TRIGGER WARNING RAPE
I have PTSD, it's from being abducted and raped for three days straight twenty years ago. During it, I had a sack tied over my head, which was ripped off everytime one of them wanted to use my mouth, then put back in place. I still have the scars from the rope burns around my neck.
I won't go into what happened any more than that, I don't want to trigger anyone else and I am shaking writing this, it's the first time I've ever written anything about it down, so please forgive any typos.
After twenty years of mental health support and every kind of therapy available, I still cannot wear scarves, sunglasses, sunhats, cycling helmets, shirts with collars, coats unless the top is open and well away from my neck (I sew the tops back so they don't accidentally brush my neck) and hoods.
I had to give up the career I was then studying for as I cannot wear lab goggles, and I had to give up my hobbies for the same reason.
I don't live in the UK, and here there is no online shopping or click and collect, and I don't have anyone who can shop for me, so my choices are shop and be hassled (which happens a lot here for people not wearing masks) or starve. There have been many, many days when starving seems better, but I have my elderly neighbour's shopping to do too, and her humour and kindness keep me going.
Prior to this, my mental health was ok, and as good as it probably ever will be, I hadn't been triggered in years and my life was pretty normal, and I was at peace and happy. I thought I'd managed to put what happened behind me for good.
Now I am back to fighting off thoughts that I would be better off dead. I spent years battling thoughts that I'd be better off dead as I will never be "normal" again, and I will always be a broken burden on society, not being able to wear a mask, and being treated like I could find a solution if I just tried hard enough has brought it all back.

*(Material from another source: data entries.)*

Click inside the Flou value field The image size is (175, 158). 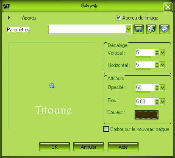145,101
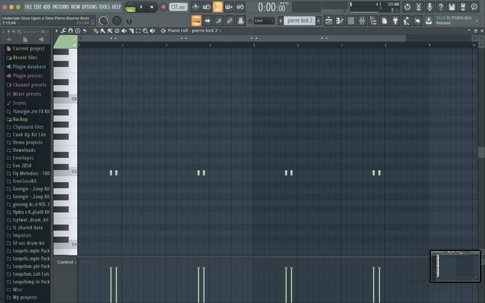
Task: Open the playlist view icon
Action: (329, 21)
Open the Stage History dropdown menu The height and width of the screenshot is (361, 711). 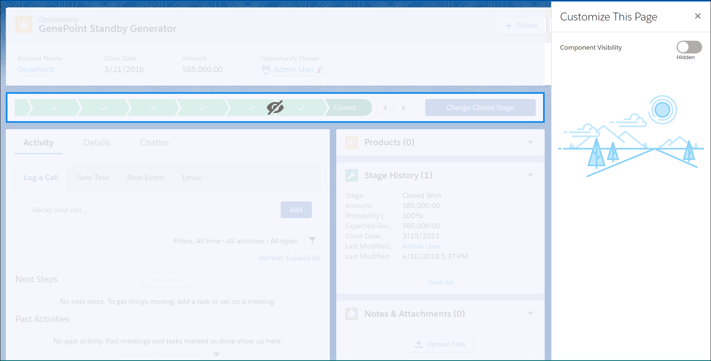(530, 175)
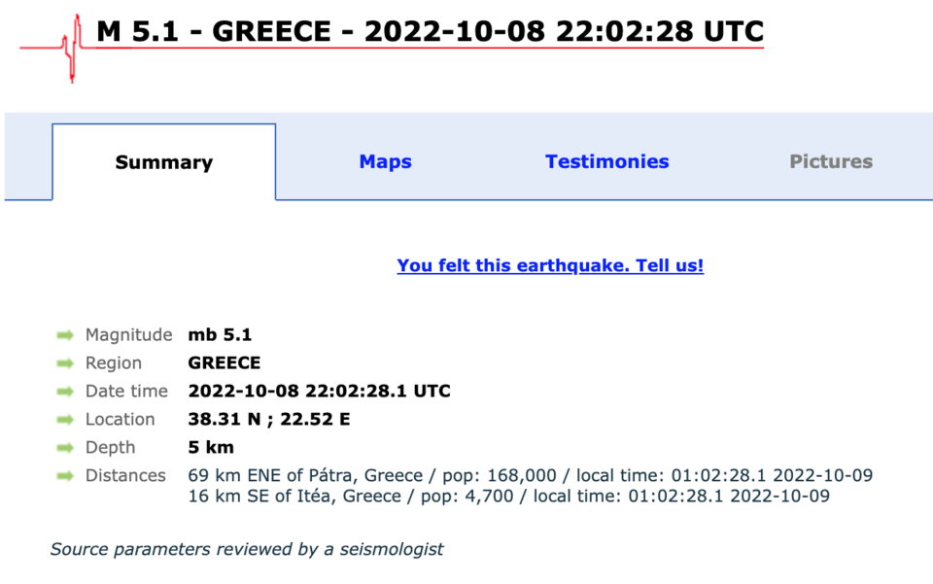Click the M 5.1 Greece earthquake title
This screenshot has width=933, height=584.
pyautogui.click(x=430, y=32)
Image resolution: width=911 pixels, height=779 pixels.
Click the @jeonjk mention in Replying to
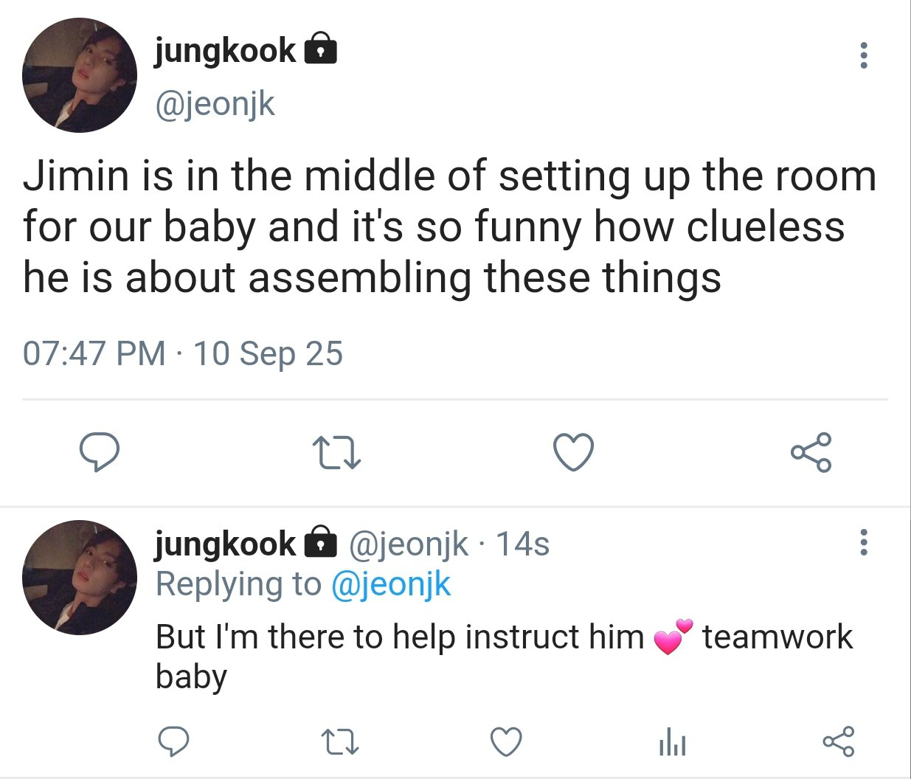390,584
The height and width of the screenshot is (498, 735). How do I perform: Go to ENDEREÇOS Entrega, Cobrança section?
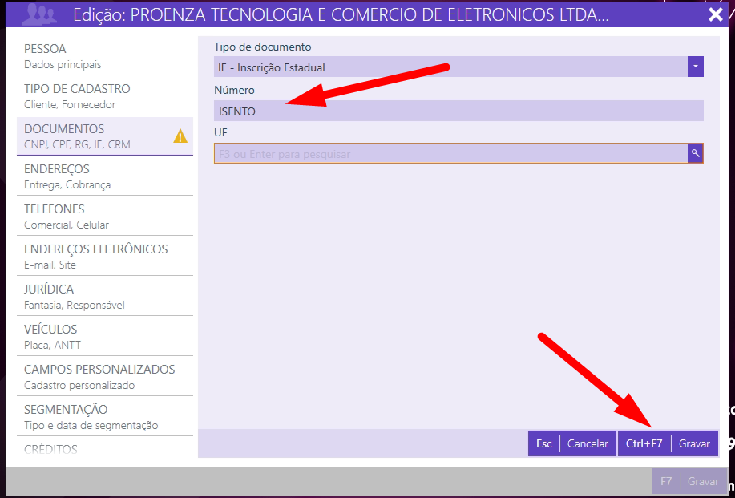pos(104,176)
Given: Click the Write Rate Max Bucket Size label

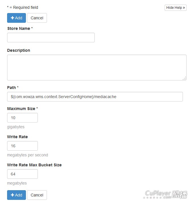Looking at the screenshot, I should [x=34, y=165].
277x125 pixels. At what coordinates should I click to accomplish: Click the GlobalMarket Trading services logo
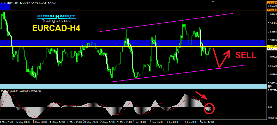pos(56,18)
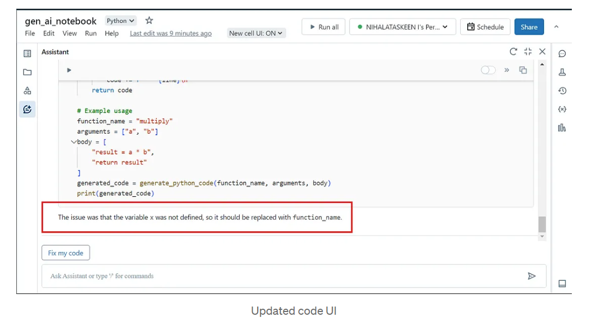This screenshot has height=324, width=592.
Task: Open the View menu
Action: click(x=69, y=33)
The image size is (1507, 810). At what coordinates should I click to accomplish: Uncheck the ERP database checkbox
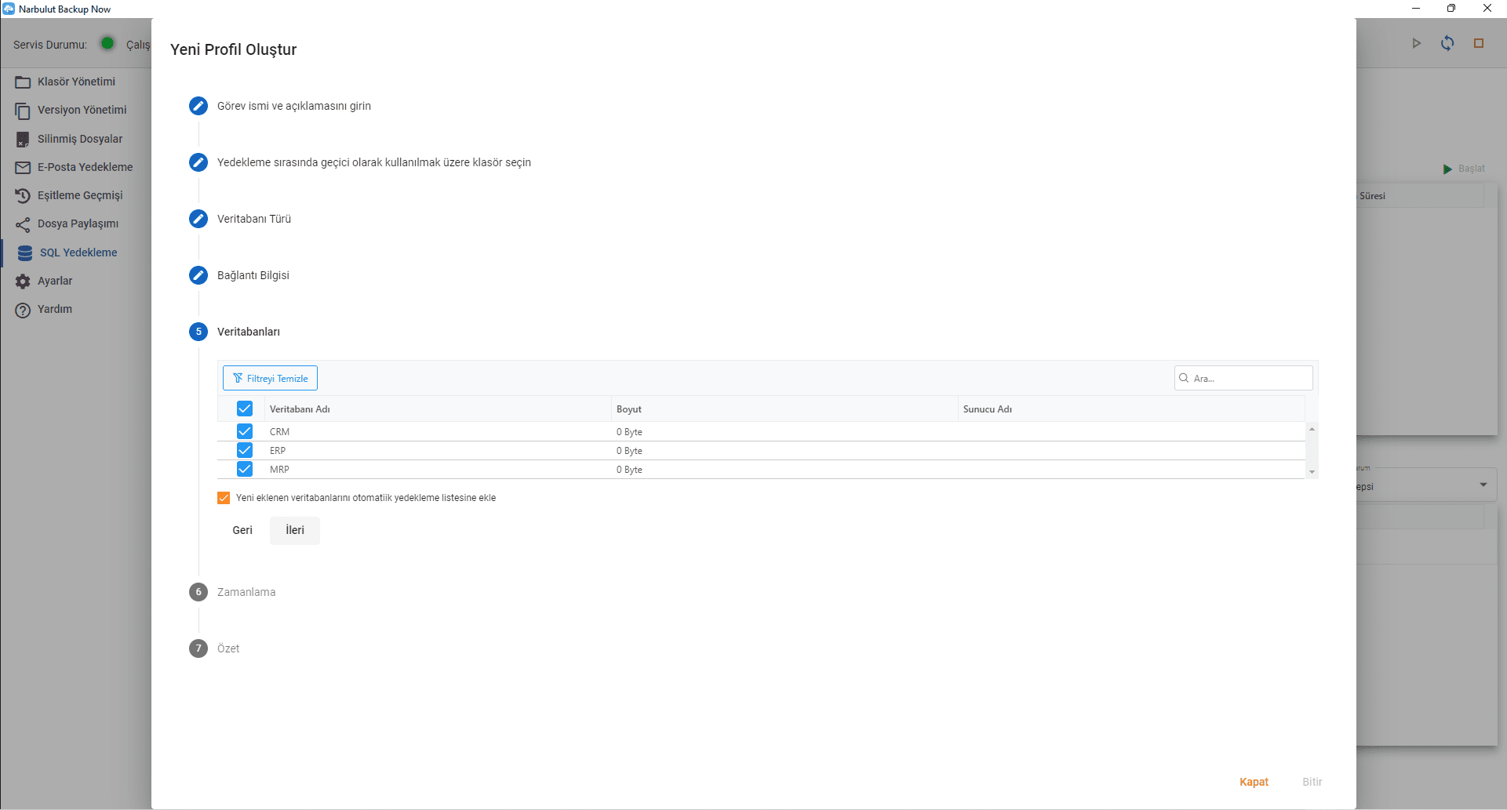click(245, 450)
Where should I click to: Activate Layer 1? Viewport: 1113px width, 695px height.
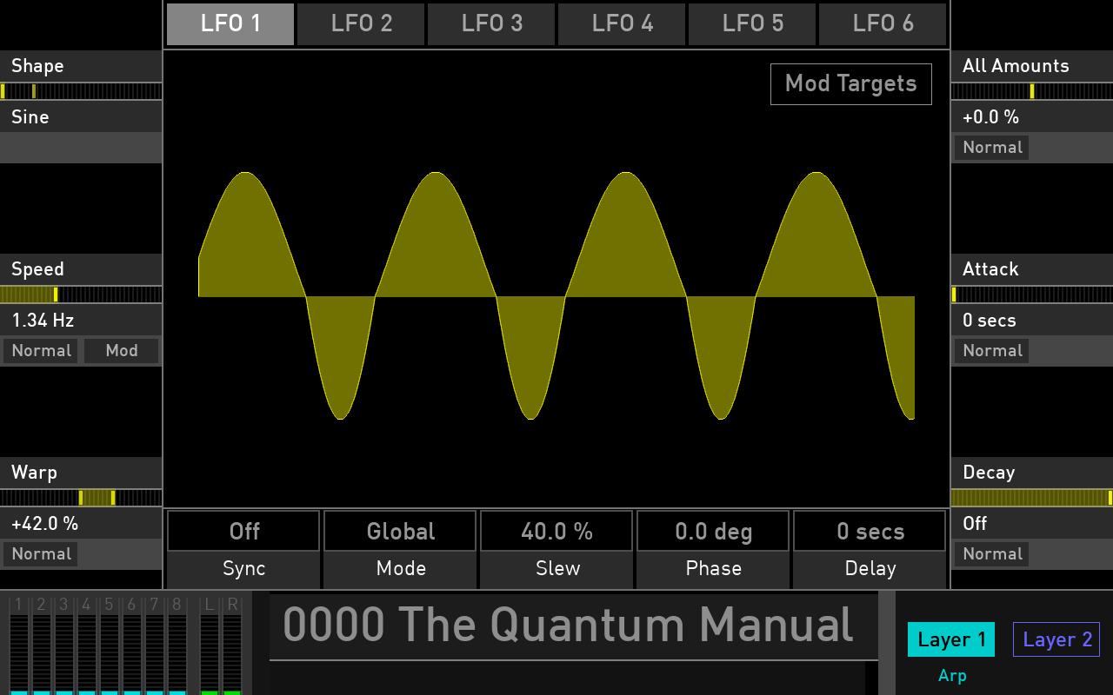pyautogui.click(x=950, y=639)
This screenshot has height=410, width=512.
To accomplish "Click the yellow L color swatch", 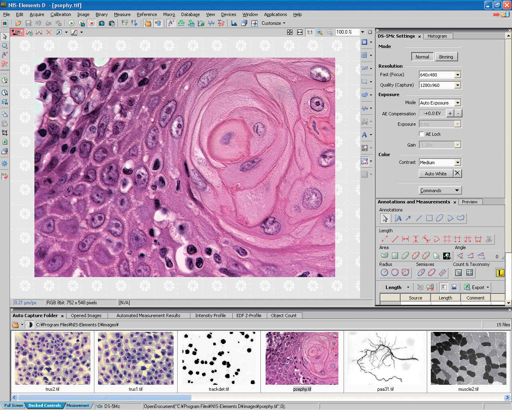I will click(500, 273).
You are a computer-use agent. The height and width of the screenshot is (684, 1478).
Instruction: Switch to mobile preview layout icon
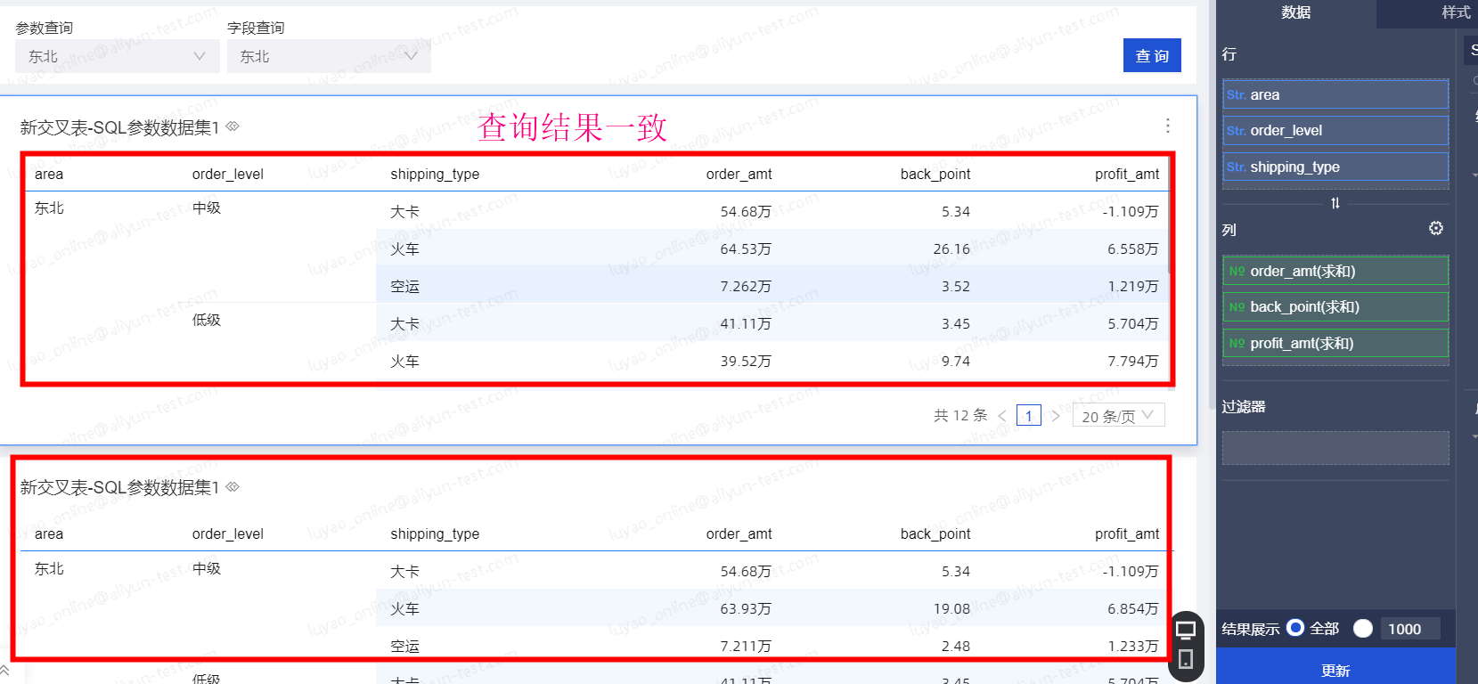click(1186, 660)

When I do my shopping, I buy as much as I can at a time, and then get hassle for "hoarding" but it means I don't have to go as often. Obviously it's a bit of a different situation as I'm not in the UK, but I hope that answers why visors aren't possible for some either. I will get through this again, I have once, and I am obsessive about social distancing and all the other measures, and I try to do my shopping at the least busy times, but it's not easy for anyone.
Now I'm going to post before I lose the courage and delete it all like I did twice last night.